WORK INSTRUCTION: Of the entries below, return only those lines from the line with "zoxabels (158, 517)" to the line with "The King is Dead (242, 1290)", exactly, both included.

RECORDS FOR THIS EXERCISE:
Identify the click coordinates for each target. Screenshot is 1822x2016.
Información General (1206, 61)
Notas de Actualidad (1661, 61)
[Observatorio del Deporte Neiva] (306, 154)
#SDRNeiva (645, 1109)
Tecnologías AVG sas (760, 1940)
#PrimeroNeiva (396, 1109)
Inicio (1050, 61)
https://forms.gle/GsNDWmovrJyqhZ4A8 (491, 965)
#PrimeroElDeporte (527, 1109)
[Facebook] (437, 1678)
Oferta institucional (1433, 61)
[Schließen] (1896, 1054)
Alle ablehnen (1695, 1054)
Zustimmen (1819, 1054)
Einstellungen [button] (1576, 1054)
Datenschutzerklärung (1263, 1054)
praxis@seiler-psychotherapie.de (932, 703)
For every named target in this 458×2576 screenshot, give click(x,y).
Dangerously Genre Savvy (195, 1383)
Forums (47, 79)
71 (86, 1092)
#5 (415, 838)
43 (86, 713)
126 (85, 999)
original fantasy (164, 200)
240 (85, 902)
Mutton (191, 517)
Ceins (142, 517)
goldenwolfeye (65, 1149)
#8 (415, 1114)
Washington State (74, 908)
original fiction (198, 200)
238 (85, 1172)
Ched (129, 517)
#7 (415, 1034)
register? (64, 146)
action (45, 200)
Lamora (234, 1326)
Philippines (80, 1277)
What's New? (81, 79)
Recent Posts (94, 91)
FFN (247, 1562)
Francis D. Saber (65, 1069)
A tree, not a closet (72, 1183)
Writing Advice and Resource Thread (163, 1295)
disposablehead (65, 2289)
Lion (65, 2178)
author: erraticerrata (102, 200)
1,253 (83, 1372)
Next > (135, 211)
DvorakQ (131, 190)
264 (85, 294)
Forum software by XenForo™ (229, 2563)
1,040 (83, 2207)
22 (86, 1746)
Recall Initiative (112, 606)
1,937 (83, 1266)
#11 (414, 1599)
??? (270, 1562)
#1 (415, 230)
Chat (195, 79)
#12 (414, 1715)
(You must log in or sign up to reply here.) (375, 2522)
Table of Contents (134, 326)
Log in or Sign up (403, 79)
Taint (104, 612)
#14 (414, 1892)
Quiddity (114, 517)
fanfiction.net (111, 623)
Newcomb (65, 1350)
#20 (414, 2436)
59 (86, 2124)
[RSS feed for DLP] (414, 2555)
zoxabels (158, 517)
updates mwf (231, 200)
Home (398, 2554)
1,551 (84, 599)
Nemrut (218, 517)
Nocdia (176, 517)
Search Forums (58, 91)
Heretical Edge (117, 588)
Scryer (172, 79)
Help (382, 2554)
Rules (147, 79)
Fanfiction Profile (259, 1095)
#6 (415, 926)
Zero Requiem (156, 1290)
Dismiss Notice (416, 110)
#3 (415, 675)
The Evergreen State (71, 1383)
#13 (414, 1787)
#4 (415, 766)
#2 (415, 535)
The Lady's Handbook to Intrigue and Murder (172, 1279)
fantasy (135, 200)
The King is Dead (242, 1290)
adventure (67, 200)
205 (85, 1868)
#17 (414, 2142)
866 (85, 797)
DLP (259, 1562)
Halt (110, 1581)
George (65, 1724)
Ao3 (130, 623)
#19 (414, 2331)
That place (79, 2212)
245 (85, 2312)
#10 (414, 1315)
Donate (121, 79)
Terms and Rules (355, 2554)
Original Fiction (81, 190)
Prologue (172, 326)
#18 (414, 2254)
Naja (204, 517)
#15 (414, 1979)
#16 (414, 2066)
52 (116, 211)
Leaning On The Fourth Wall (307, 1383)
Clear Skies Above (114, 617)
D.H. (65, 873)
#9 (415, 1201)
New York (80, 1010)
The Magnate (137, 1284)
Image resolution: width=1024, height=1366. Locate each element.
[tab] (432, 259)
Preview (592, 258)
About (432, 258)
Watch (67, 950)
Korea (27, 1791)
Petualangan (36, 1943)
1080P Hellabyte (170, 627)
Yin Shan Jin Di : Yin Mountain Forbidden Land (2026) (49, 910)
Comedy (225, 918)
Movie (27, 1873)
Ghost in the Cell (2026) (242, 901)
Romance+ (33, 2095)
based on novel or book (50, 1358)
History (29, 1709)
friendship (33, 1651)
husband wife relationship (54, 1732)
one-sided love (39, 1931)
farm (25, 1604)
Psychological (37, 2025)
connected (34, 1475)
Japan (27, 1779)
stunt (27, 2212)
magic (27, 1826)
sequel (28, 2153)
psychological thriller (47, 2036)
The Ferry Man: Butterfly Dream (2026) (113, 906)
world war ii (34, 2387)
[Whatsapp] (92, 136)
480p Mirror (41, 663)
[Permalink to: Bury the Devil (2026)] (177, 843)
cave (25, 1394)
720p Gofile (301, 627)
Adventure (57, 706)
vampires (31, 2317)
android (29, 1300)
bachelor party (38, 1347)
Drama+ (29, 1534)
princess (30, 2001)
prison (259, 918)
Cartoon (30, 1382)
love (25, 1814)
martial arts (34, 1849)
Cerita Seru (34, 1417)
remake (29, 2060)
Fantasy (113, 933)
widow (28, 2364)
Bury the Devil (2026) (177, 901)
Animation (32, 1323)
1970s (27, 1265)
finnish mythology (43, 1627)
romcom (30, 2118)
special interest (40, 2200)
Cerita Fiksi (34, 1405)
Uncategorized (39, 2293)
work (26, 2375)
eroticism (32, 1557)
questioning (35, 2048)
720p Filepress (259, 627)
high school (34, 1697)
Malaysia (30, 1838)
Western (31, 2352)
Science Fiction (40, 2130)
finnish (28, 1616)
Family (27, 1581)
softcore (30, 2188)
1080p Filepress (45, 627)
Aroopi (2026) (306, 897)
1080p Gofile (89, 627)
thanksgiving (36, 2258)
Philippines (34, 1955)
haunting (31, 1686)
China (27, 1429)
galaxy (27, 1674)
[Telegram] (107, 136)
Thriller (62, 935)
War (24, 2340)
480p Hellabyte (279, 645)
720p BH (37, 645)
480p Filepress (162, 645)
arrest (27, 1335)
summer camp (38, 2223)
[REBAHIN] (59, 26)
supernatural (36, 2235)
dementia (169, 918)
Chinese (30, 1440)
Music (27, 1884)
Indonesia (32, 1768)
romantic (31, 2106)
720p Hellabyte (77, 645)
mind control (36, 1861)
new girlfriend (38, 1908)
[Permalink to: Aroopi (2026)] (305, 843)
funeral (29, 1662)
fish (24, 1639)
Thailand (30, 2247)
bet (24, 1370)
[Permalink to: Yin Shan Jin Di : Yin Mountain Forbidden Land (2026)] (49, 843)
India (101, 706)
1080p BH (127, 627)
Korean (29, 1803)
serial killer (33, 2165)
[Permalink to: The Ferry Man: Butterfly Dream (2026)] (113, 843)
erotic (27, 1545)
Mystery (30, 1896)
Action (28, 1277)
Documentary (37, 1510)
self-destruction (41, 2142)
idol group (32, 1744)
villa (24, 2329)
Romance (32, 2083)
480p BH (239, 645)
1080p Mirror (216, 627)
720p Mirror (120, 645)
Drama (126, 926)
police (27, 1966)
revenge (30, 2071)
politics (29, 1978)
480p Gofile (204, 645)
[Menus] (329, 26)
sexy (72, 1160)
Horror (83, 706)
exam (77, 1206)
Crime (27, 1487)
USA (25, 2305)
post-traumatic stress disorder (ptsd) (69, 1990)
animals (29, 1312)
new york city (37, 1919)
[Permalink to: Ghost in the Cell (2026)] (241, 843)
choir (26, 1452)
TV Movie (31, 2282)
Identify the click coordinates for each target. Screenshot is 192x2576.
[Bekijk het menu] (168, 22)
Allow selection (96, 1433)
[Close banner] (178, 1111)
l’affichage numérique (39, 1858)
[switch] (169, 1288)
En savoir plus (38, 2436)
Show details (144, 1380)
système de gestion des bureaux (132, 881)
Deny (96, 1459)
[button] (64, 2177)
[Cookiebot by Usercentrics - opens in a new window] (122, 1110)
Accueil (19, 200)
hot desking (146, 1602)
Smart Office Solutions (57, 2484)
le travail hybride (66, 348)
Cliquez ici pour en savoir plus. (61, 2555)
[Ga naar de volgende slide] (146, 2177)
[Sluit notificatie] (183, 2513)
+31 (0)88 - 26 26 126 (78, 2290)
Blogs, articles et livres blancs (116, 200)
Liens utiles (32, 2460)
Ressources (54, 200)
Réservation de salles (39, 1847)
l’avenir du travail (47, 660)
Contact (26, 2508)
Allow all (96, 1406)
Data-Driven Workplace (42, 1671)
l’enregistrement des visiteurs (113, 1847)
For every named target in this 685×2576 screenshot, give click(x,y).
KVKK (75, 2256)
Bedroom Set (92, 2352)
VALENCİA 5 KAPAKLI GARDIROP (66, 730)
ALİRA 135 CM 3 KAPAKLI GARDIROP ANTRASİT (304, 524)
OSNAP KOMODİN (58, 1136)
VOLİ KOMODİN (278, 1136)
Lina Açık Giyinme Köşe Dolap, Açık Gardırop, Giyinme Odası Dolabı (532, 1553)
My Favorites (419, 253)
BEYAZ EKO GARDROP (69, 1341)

RESULT:
zoxabels (158, 517)
updates mwf (231, 200)
Home (398, 2554)
1,551 (84, 599)
Nemrut (218, 517)
Nocdia (176, 517)
Search Forums (58, 91)
Heretical Edge (117, 588)
Scryer (172, 79)
Help (382, 2554)
Rules (147, 79)
Fanfiction Profile (259, 1095)
#6 (415, 926)
Zero Requiem (156, 1290)
Dismiss Notice (416, 110)
#3 (415, 675)
The Evergreen State (71, 1383)
#13 (414, 1787)
#4 (415, 766)
#2 (415, 535)
The Lady's Handbook to Intrigue and Murder (172, 1279)
fantasy (135, 200)
The King is Dead (242, 1290)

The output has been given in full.